▶ _DATA FOR PROCESSING_
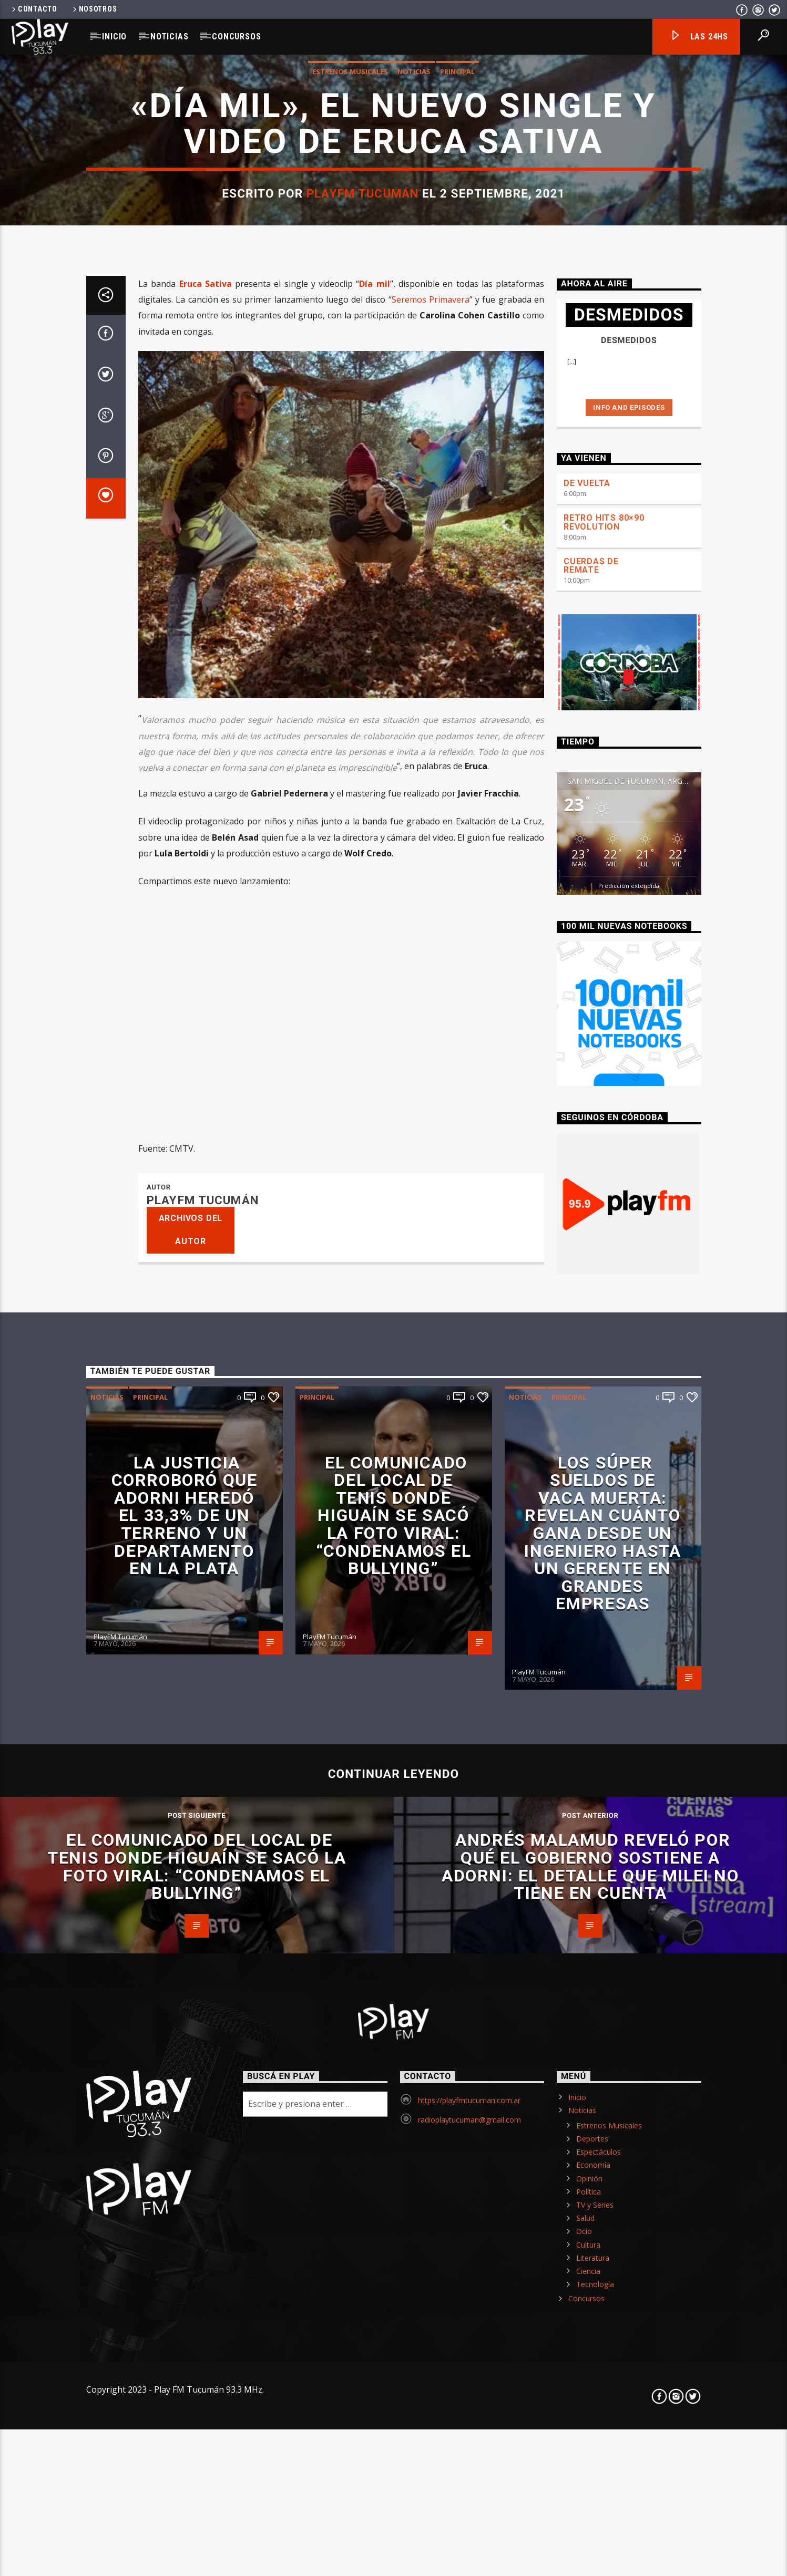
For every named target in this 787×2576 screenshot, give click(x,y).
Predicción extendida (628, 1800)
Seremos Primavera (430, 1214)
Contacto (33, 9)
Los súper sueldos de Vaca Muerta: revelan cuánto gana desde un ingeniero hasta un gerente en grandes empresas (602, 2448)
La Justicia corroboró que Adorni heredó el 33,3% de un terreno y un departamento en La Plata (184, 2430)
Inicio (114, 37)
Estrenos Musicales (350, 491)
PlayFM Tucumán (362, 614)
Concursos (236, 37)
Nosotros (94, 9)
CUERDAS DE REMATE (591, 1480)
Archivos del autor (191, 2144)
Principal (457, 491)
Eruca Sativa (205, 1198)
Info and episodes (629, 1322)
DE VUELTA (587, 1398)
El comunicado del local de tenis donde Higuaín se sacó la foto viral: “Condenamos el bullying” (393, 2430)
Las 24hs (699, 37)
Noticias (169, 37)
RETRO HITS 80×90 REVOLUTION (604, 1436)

==

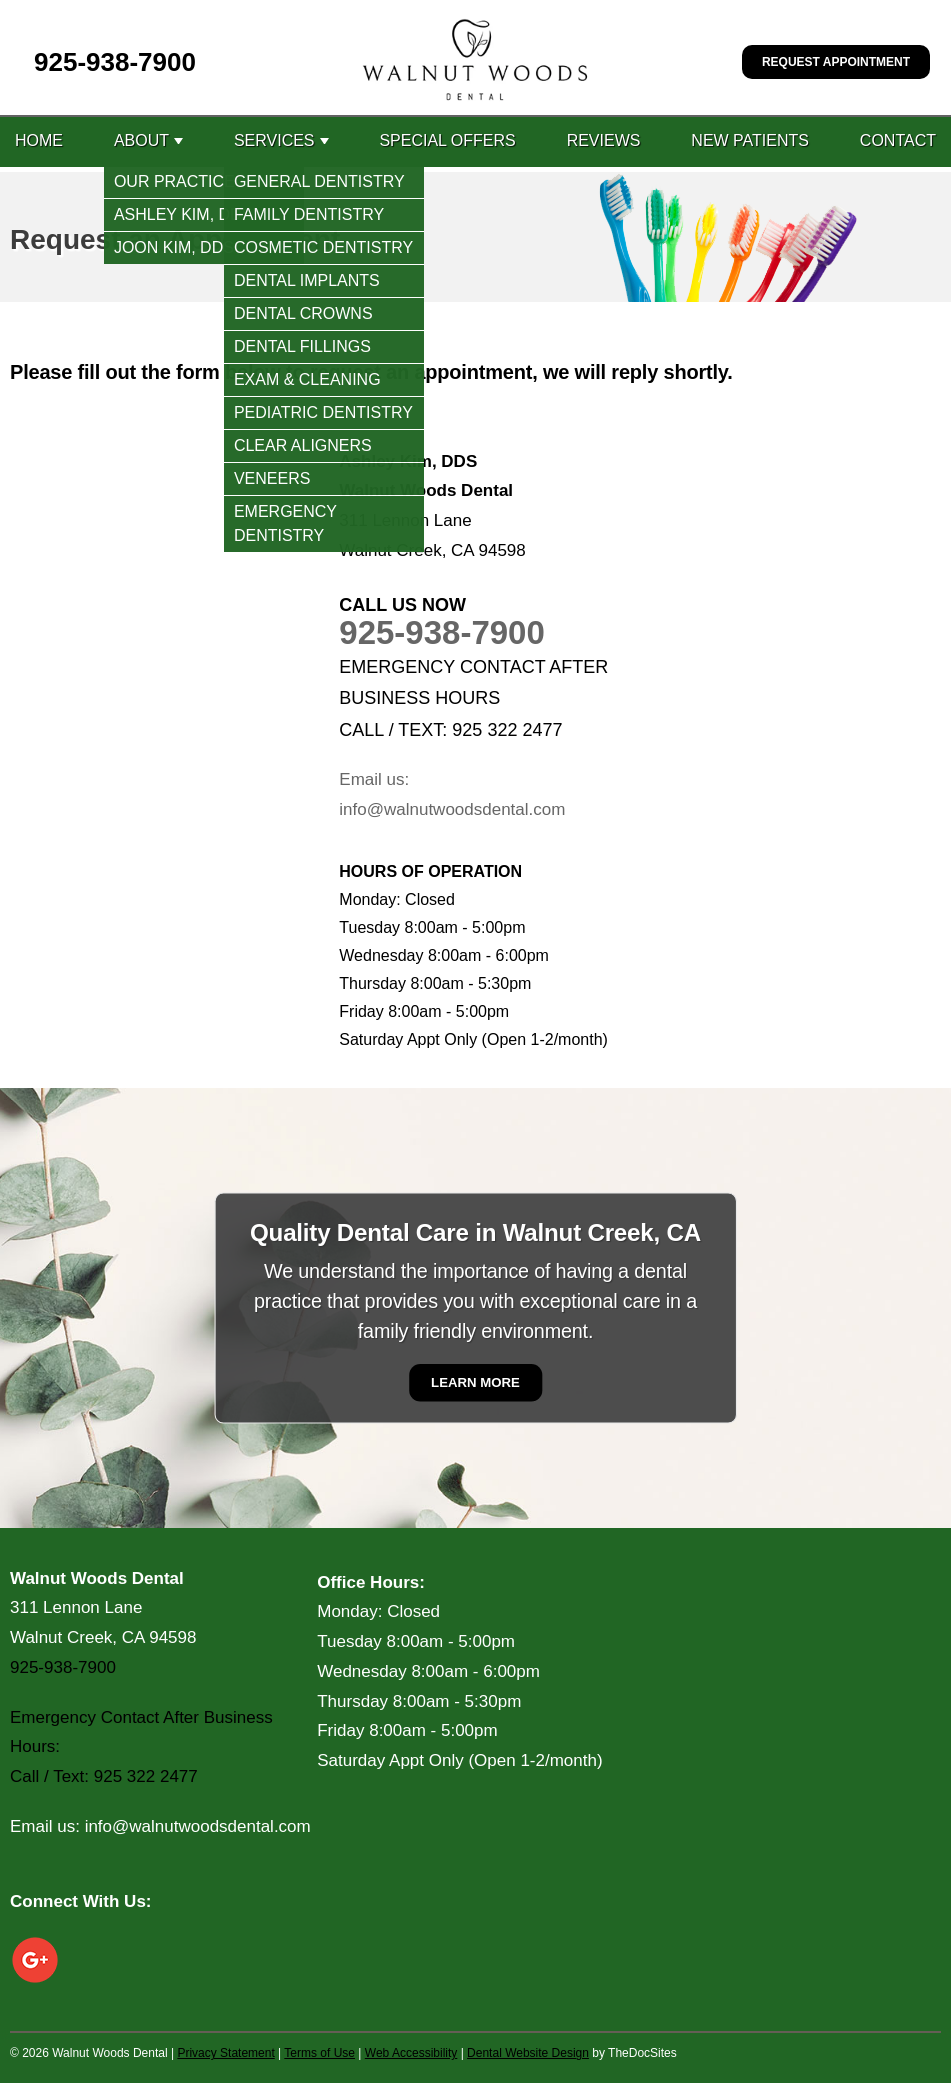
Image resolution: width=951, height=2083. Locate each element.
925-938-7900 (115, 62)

▶ _ABOUT THIS TASK_
Repeat, exactly as they stand above, the lines from the line with "Principal (457, 491)" to the line with "RETRO HITS 80×90 REVOLUTION (604, 1436)", both lines included.

▶ _RESULT BELOW_
Principal (457, 491)
Eruca Sativa (205, 1198)
Info and episodes (629, 1322)
DE VUELTA (587, 1398)
El comunicado del local de tenis donde Higuaín se sacó la foto viral: “Condenamos el bullying” (393, 2430)
Las 24hs (699, 37)
Noticias (169, 37)
RETRO HITS 80×90 REVOLUTION (604, 1436)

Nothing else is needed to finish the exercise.